Oh, and to Satan’s point about all late-term abortions that occur being necessary due to complications: Maybe most, but I know personally of at least one case where it wasn’t. When my aunt was pregnant with her first child, at nine months, after her water broke, it was taking her a long time to deliver the baby. The doctor “induced delivery” using a saline solution of lethal concentration, against her knowledge or wishes. Yes, it was judged as malpractice, but had the doctor done something similar after the baby was out of the womb, he’d have been charged with murder.
By the way, Satan, unless you know of some way to kill something that’s already dead, your example of “What’s the differerence between a live person and a newly deceased corpse” doesn’t make any sense.

You do realize that that is just as anti-choice as banning abortions, right? That’s why the doctor was sued for malpractice, and rightly so. Probably SHOULD have been charged with murder, too, given that the baby (after nine months and in the middle of labor I can feel comfortable using that term) was in the middle of being delivered, and most likely would have been perfectly viable had a caesarean been performed.

When and where did this happen? I’d like to look up the legal case–I could probably use that later.

Isn’t malpractice like that already illegal?

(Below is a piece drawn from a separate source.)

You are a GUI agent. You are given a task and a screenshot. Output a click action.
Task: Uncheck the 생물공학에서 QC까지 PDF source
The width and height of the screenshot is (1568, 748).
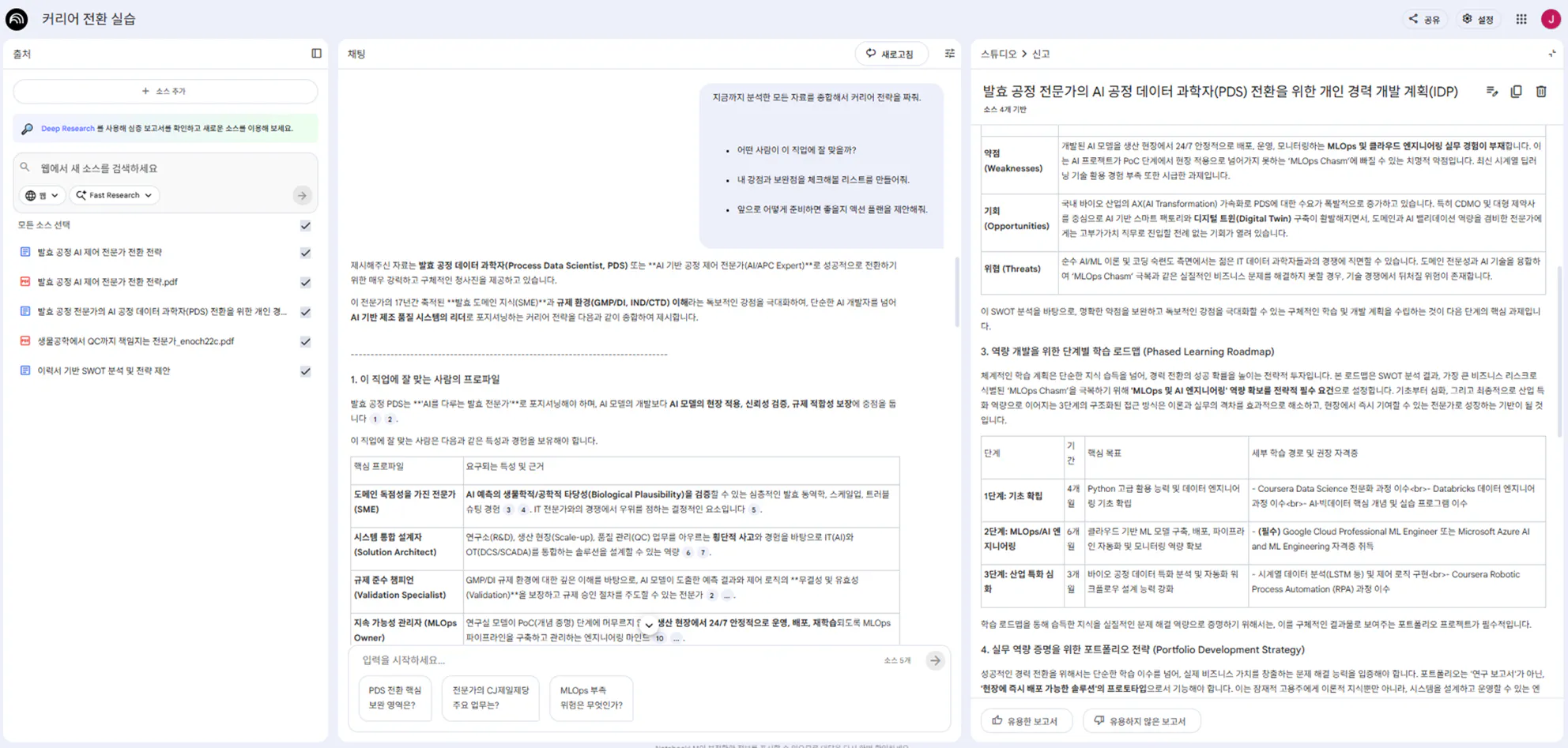[305, 341]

Oh, okay. You just like taking away some of her choices. Maybe not the important things like what she might have for dinner, but the really unimportant stuff like whether or not she is prepared to be a parent, and what she does with her body. Little things like that…


Yer pal,
Satan

TIME ELAPSED SINCE I QUIT SMOKING:
Four weeks, one day, 19 hours, 57 minutes and 14 seconds.
1193 cigarettes not smoked, saving $149.16.
Life saved: 4 days, 3 hours, 25 minutes.

Sata, I don’t think Anti Pro wants abortion to be outlawed. He is merely against abortion.

Aren’t we all?

We will never be able to nail down a precise point at which a fetal–or newborn–brain first forms a conscious thought. The best we can do is as I suggested: Consider it sometime in the third trimester and give it a wide berth. The end of the second trimester also conicides with the point of viability outside the womb. I wouldn’t be opposed to a ban on abortions after that point, except in the case of severe fetal abnormaility or when a doctor decides the woman’s life is in danger. As you can see, this goes even farther than the ban on “partial birth” abortions. I might also accept the 24 hour “right to know” provision, parental notification, and a ban on all tax money going for abortion.

The question to pro-lifers then would be, “Is this it now?” You really went to the mat on these, so this must be exactly what you want for Christmas, right? Once you get what you want, you’re not going to come back demanding more, are you?

What exactly is the “24 hour right to know provision”, anyway?